Mobile phones buying guide
Choosing the right handset
Before you pick your phone, consider what you plan to use it for. There’s no point choosing the latest smartphone if you’re only going to call and text. If you are on the hunt for a high-end phone, remember to read the specifications to see how well it’s suited to your needs for things like photography, music, media, or gaming.
The operating system (OS) is the software that runs a smartphone. It defines how it works, the app store you have access to, and how it communicates with other devices. Each operating system allows you to customise your phone and personalise the layout so it appears how you want it to. Most phones use similar touch gestures and controls, so you’ll feel at ease whichever one you decide to choose.
If you already have a laptop or tablet, its OS can impact how easily the devices can be synced and work seamlessly together. Whether you’re a Windows or Mac user, each OS will have its own way of and limitations on interacting and synching with your phone.
When choosing an OS, you have two main options to consider, each with their own characteristics and advantages: Android is run by Google and is the most widespread operating system and iOS is exclusive to Apple iPhone.
Android is available across a variety of phones and brands, so you have more options when choosing the handset you want. Android phones are powerful, bright and clear. There are over a million apps available from Google Play, so you’re bound to find what you are looking for. If you own another Android device such as a tablet, you can instantly share your calendars, settings and apps, allowing them to work together seamlessly.

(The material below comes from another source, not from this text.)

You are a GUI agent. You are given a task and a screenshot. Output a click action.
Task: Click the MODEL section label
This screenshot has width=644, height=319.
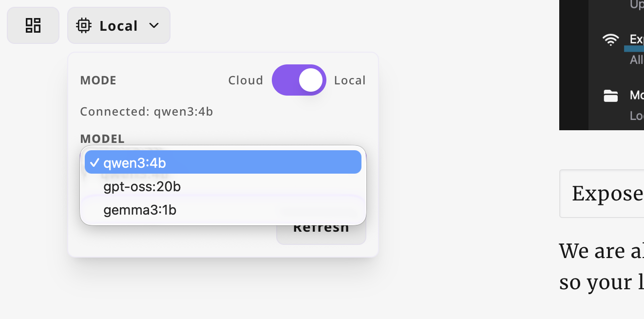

iOS is a stylish operating system that’s quick and easy to use. It works perfectly with other Apple devices, allowing you to easily share apps, music, photos and contacts between your iPhone, iPad, iMac or MacBook.
iOS can only be used on Apple products, so you’ll need to choose an iPhone. There are millions of apps available in the App Store, so you won’t run out of app options to choose from.
A mobile phone’s screen size determines its overall size and dimensions, and the quality of the image it displays. Phones come in an increasingly diverse range of screen sizes, so when choosing the right one, consider how and what you’ll use it for. If you want to stay entertained or need to do work whilst on the go, a big screen for watching movies, gaming, or viewing documents will suit you best. However, larger touchscreens mean bigger phones - these can be more difficult to use single-handedly or carry in your pocket.
The latest smartphones are usually equipped to handle a 5G connection, but some handsets may only connect to 4G. Find out whether a phone supports 4G and/or 5G in the specification section of the product page. Remember, 5G doesn’t cover the whole country - you’ll be more likely to pick up a stronger 5G signal in larger towns and cities, although 5G coverage continues to expand.
If you’re on a 5G connection, you can expect faster downloads, less buffering time when streaming, and faster webpage loading times.
Mobile phones come with a range of storage sizes. This refers to how much space there is to save content such as apps, games, photos and music. A smartphone’s operating system can consume around 4 GB of space, so if you order a 16 GB capacity phone, you may actually get around 12 GB of usable storage. However, there are many ways to keep your handset content to minimum, including using music streaming services, cloud storage or microSD cards (be sure to check the product specifications to verify if the phone has one).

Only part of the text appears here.